A Novel by David Cronenberg:

Consumed

consumed_david_cronenberg

 

Do you recall those great lines in David Cronenberg’s brilliant 1986 film The Fly, delivered by Jeff Goldblum as Seth Brundle?

“Insects don’t have politics.  They’re very brutal.  No compassion, no compromise.  We can’t trust the insect.  I’d like to become the first insect politician.”

Leaving aside the obvious fact that several Irish politicians had Jeff well beat to the punch, I’ve always found that a fascinating sentiment in a great film by one of my all-time favourite movie directors.  Now, in his debut novel, the coldly clinical, weirdly funny, perverse and disturbing Consumed he’s got a thing for insects once more.  In fact, one of his characters is so convinced that her left breast is a hive to various species of insects that she wants her husband to cut it off.  Under medical supervision, of course.

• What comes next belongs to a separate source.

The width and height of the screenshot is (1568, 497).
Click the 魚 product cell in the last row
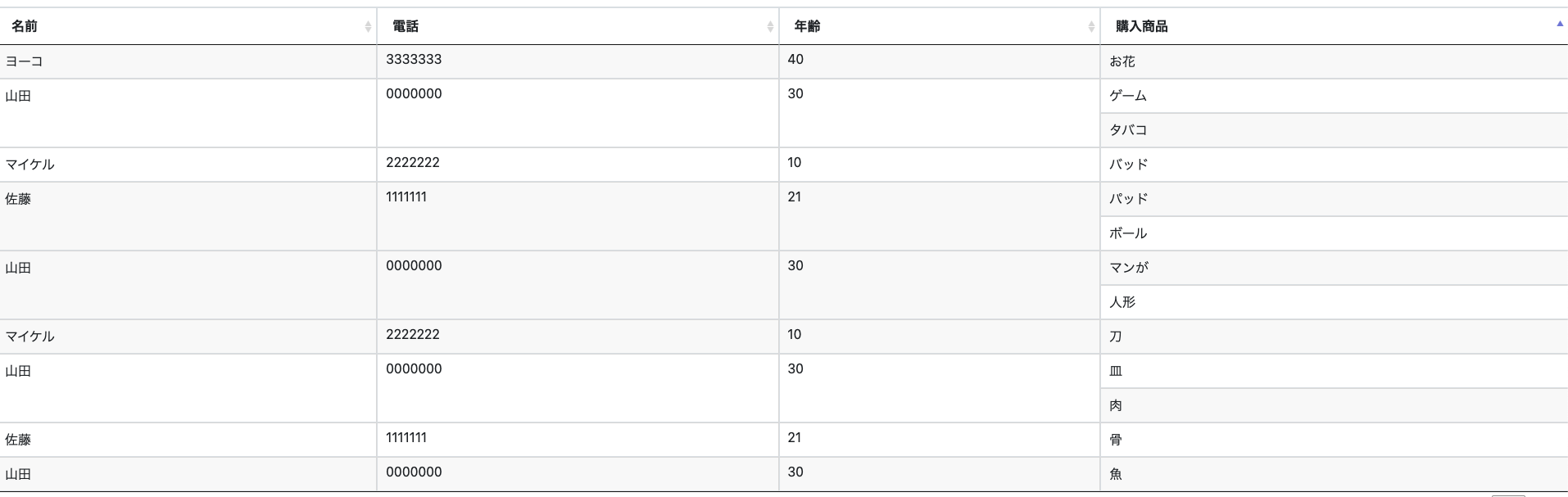tap(1116, 474)

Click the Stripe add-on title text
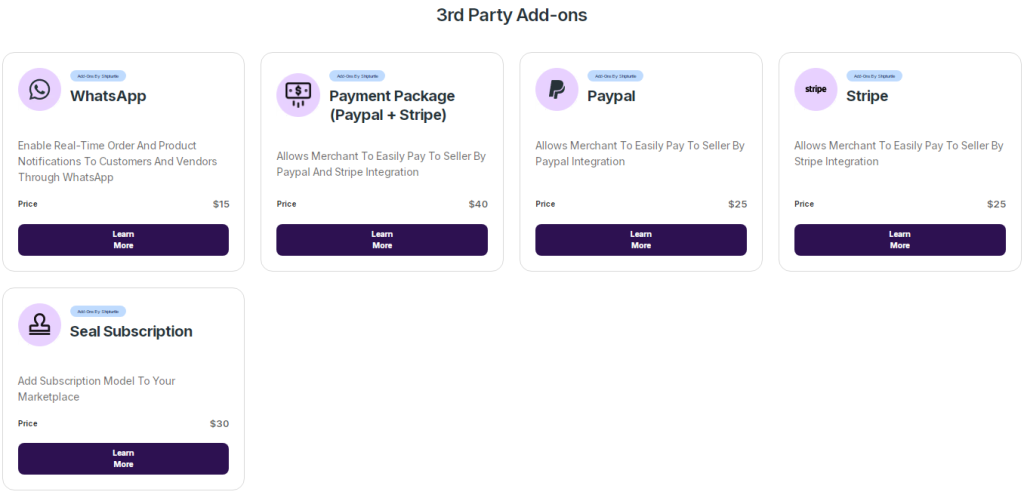pos(867,96)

Cronenberg’s characters tend to have rather wonderful names, the kind of names that relegate your own humble moniker to the depths of boring.  Here, his two main characters are Nathan Math and Naomi Seberg, two techno-obsessed, implausibly well-off photojournalists who mainly meet at airports, have sex in the nearest hotel and then go off travelling the world separately, seeking out suitably sleazy or just plain odd stories.

In their separate ways they both become involved in the curious case of Célestine and Aristide Arosteguy, two decadent French philosophers, clearly based on Simone de Beauvoir and Jean-Paul Sartre.  Aristide is in hiding in Tokyo, having taken theories of deconstruction and consumer consumption a bit too far and decapitated his beloved wife before eating parts of her, obviously not being content with simply amputating that troublesome breast.  He’s not your run of the mill cannibal, mind– being accomplished, intelligent and handsome.  Sound like anyone you know?  And yes, he does actually reference Hannibal Lecter.

Our intrepid heroes conduct parallel investigations, discovering that whilst serving as a juror at the Cannes Film Festival (Cronenberg himself had once been Chief Judge) Célestine had become obsessed with a North Korean entry on insect religion called The Judicious Use of Insects and is convinced that it is directed by an ex-lover, using a pseudonym and working for Kim Jong-un, quietly infiltrating the West with erotic hearing aids.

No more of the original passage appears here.